# Opinions on Pline floroclear or pline cx Premimum line?



## Chinookhead (Mar 4, 2005)

Does anyone have experience with this line? I am especially interested in its application as a main line. It sounds good since it should allow me to fish a little heavier line since it has the fluorocarbon coating even with line shy fish (I know it's not as hard to see as 100% fluoro). Is it tough? I have been having very good luck with the copolymers like sufix recently so this copolymer sounds like the best of both worlds. 100% Fluoro has too much memory for me for use as amain line. I want to use it for steelhead and trout etc. and even line shy warm water situations. Also, does anyone know the difference between the pline cx premium and the floroclear...the way they are described they sound almost identitical?


----------



## USMCEOD (Aug 30, 2007)

Just my personaly experience is that I do not like this line. On several occasions as soon as I set the hook or during a good tug the line would snap right at the start of the knot. I always personally use a double clinch knot with or without a backup slipknot depending on what I'm fishing for. 
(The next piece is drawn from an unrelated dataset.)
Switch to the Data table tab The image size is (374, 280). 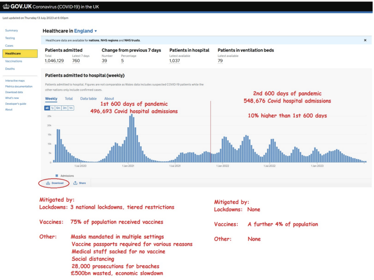click(88, 99)
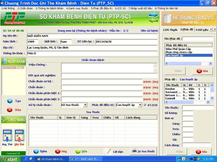
Task: Click Thêm below the Toa Thuốc table
Action: (40, 151)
For my trout fishing I'll normally use 6 lb stren low vis green. If the fish are being finacky I will use a 4 lb leader that is either low vis or clear.


----------



## SpawnSac27 (Mar 3, 2008)

Just use Trilene XL 8 or 10 lb. for Steelies. Put it on your spool, then take a cup of hot tap water and drop your spool in it. This will keep the line from jumpin off the spool. Run that as your main line, and buy a spool of PLine Flourocarbon to use as leader. Run about a 3-4 foot leader and the fish won't shy away from it. This is the setup I run with my spinnin rod, and similar to what I run on my fly rod as well for steelies.


----------



## Cedar Swamp (Oct 8, 2004)

Best/Strongest main line I have run thus far is Seaguar, a little pricey, but worth every penny in my opinion..I think Seaguar leader line is top notch.


----------



## DangerDan (Mar 10, 2005)

CX is good stuff. Last season I spooled all my mono reels with CXX. #10 for river rods and #20 for my lake gear. Strongest toughest line I've ever used. I'll keep using it.


----------



## Chinookhead (Mar 4, 2005)

DangerDan said:


> CX is good stuff. Last season I spooled all my mono reels with CXX. #10 for river rods and #20 for my lake gear. Strongest toughest line I've ever used. I'll keep using it.
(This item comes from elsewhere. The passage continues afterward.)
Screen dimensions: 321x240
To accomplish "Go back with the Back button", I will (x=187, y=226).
The CX is fluoocarbon coated and the "CXX" is straight copolymer, which I know is extremely tough and is way under-rated. It's great for trolling and baitcasting reels, but the memory is not fun for spinning reels and especially reeling in slack line in a river.
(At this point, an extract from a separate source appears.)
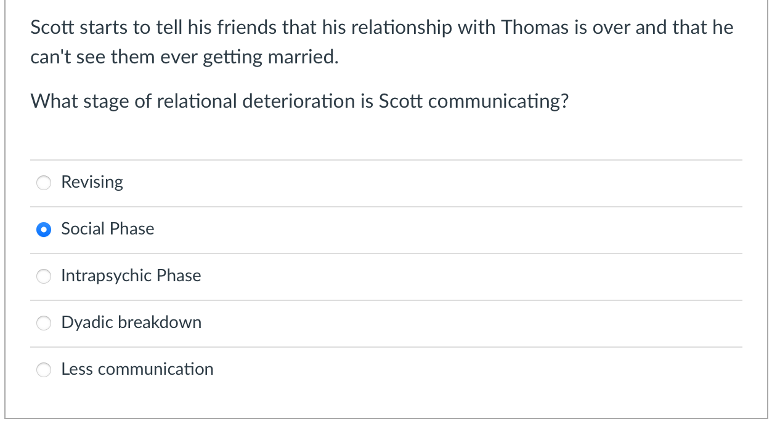Click the Social Phase answer label
The height and width of the screenshot is (424, 772).
point(107,229)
I'm especially looking at this for my line-shy trout set-up when steelhead or salmon are occasionally hooked.


----------



## DangerDan (Mar 10, 2005)

That may be a good point. I still have CX on my spinning rods and havent switched them over yet. I think the flouro I use is CFX. Good stuff IMO. I did switch over on my abu levelwinds for walking spawn and running body baits. I wasn't able to get out to the river much last winter. Work can get in the way at times.


----------



## Fishndude (Feb 22, 2003)

Flourcarbon is pretty pricey for mainline. I use Maxima Ultragreen for mainline, and flourocarbon for leader, like most people who drift fish for Steelhead do. Maxima is real tough line, but that is because it is thicker than more other lines of the same rating. 10# - 12#, if you measure the thickness. But who cares, if it breaks at a higher resistance than the leader, right? I have been using P-Line for my leader for the last year, but will probably go back to Seguar with my next purchases. I can't explain it, but I have used Seguar for years, and just tried P-Line. It seems stiffer, and the results are no different. I guess I just feel comfortably with Seguar. Every flourocarbon line I have used gets brittle in very cold water.


----------



## Fishslayer5789 (Mar 1, 2007)

I use flourocarbon-coated P-line as a leader and Trilene XL 8 lb low visibility green as a mainline. The P-line stretches a ton and that is huge for helping keep a steelhead on the line because it keeps the jig from bending out in most cases, especially if you use a thin wire hook. I love P-line and have had great success with it. I used it all season and managed to get out steelhead fishing 9 times this year having been busy being gone at college all the time and caught 18 steelhead. I use 6lb test as a leader and it works fine but 4lb would be good as well.


----------



## SEsteelheader (Mar 23, 2004)

im gonna have to say the strongest line ive ever used and its what i use for steel i run 8 ld main line of maxima ultragreen and use a 6 ld seagar floro carbon leader and its amazingly strong..


----------



## foxfire69 (Sep 10, 2006)

Fishndude said:


> Flourcarbon is pretty pricey for mainline. I use Maxima Ultragreen for mainline, and flourocarbon for leader, like most people who drift fish for Steelhead do. Maxima is real tough line, but that is because it is thicker than more other lines of the same rating. 10# - 12#, if you measure the thickness. But who cares, if it breaks at a higher resistance than the leader, right? I have been using P-Line for my leader for the last year, but will probably go back to Seguar with my next purchases. I can't explain it, but I have used Seguar for years, and just tried P-Line. It seems stiffer, and the results are no different. I guess I just feel comfortably with Seguar. Every flourocarbon line I have used gets brittle in very cold water.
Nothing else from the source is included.